→ **To do**
Among the lines below, keep only those from the one containing "[Load image 1 in gallery view] (131, 1008)" through the one containing "the littorals (109, 727)", and reproduce them exactly.

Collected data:
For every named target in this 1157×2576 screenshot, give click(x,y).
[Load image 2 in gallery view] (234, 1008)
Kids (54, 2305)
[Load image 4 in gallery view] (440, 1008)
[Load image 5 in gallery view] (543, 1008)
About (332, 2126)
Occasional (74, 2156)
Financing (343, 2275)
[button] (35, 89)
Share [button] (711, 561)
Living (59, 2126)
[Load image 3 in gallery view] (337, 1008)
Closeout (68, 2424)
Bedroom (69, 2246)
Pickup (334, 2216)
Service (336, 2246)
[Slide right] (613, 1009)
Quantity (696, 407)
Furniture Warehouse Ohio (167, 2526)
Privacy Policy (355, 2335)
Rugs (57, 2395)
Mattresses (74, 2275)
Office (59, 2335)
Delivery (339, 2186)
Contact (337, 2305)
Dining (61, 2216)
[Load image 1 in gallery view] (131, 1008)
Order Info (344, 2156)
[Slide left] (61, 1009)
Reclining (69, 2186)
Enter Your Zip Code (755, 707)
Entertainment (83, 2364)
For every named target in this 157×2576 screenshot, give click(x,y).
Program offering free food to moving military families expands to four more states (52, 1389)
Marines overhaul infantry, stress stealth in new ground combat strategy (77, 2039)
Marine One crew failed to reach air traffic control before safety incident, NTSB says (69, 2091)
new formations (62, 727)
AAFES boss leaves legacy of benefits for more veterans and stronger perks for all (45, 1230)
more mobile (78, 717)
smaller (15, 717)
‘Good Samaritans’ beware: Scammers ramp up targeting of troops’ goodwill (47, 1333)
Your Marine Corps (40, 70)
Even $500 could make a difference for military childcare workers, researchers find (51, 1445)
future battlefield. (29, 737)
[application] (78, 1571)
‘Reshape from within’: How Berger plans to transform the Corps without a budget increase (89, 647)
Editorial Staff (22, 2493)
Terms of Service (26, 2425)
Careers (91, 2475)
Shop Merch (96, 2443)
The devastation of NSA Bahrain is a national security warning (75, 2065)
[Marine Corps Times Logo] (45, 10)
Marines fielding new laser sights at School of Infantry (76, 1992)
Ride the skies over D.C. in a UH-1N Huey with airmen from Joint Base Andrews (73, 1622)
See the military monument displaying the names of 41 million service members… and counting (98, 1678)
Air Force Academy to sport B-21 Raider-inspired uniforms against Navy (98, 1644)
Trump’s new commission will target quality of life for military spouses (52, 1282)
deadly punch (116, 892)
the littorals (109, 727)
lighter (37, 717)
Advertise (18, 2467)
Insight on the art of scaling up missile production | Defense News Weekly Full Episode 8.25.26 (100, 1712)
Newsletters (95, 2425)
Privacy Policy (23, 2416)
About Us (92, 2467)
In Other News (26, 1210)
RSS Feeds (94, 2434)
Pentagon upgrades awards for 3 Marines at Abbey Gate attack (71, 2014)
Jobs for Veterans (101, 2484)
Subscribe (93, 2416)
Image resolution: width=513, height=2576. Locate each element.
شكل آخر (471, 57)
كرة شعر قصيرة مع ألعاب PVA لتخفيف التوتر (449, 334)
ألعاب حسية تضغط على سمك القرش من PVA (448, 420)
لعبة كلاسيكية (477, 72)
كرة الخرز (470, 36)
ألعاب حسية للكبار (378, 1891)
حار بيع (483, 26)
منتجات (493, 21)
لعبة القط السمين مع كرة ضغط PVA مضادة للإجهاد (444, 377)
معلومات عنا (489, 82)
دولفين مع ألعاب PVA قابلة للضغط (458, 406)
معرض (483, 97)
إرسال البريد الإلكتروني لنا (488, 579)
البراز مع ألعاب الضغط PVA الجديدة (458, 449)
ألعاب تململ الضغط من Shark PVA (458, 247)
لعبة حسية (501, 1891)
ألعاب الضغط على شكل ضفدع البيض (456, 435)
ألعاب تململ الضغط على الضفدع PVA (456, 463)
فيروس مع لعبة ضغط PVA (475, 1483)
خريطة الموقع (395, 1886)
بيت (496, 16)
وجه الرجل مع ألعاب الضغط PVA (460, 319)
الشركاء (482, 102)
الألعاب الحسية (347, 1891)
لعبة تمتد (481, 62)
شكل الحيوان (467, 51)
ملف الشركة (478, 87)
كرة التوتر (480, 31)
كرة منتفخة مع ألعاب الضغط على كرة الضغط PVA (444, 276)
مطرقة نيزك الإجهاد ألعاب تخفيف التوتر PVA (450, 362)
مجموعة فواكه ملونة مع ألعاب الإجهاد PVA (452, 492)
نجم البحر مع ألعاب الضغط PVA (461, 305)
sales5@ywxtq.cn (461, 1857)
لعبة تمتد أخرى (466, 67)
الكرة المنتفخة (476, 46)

→ **Response box**
[Load image 1 in gallery view] (131, 1008)
Order Info (344, 2156)
[Slide left] (61, 1009)
Reclining (69, 2186)
Enter Your Zip Code (755, 707)
Entertainment (83, 2364)
For every named target in this 157×2576 screenshot, give click(x,y).
Program offering free food to moving military families expands to four more states (52, 1389)
Marines overhaul infantry, stress stealth in new ground combat strategy (77, 2039)
Marine One crew failed to reach air traffic control before safety incident, NTSB says (69, 2091)
new formations (62, 727)
AAFES boss leaves legacy of benefits for more veterans and stronger perks for all (45, 1230)
more mobile (78, 717)
smaller (15, 717)
‘Good Samaritans’ beware: Scammers ramp up targeting of troops’ goodwill (47, 1333)
Your Marine Corps (40, 70)
Even $500 could make a difference for military childcare workers, researchers find (51, 1445)
future battlefield. (29, 737)
[application] (78, 1571)
‘Reshape from within’: How Berger plans to transform the Corps without a budget increase (89, 647)
Editorial Staff (22, 2493)
Terms of Service (26, 2425)
Careers (91, 2475)
Shop Merch (96, 2443)
The devastation of NSA Bahrain is a national security warning (75, 2065)
[Marine Corps Times Logo] (45, 10)
Marines fielding new laser sights at School of Infantry (76, 1992)
Ride the skies over D.C. in a UH-1N Huey with airmen from Joint Base Andrews (73, 1622)
See the military monument displaying the names of 41 million service members… and counting (98, 1678)
Air Force Academy to sport B-21 Raider-inspired uniforms against Navy (98, 1644)
Trump’s new commission will target quality of life for military spouses (52, 1282)
deadly punch (116, 892)
the littorals (109, 727)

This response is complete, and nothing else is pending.